> [Exercise goal]
Select every line in the records that contains the word "icon" and copy each one out in full.
Start of Data to use
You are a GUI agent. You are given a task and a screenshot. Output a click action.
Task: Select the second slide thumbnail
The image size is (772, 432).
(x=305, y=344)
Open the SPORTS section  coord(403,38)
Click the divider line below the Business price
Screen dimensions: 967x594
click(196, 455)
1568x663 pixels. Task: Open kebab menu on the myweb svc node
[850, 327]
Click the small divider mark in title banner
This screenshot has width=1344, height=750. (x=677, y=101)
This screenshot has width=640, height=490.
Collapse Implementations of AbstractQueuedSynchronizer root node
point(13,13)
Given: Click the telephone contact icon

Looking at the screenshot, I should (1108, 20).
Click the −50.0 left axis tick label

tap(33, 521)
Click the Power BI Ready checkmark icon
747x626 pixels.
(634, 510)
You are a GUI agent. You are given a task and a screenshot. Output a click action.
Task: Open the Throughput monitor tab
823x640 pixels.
End of Data to use
> [Output]
Given: Click the telephone contact icon
Click the Power BI Ready checkmark icon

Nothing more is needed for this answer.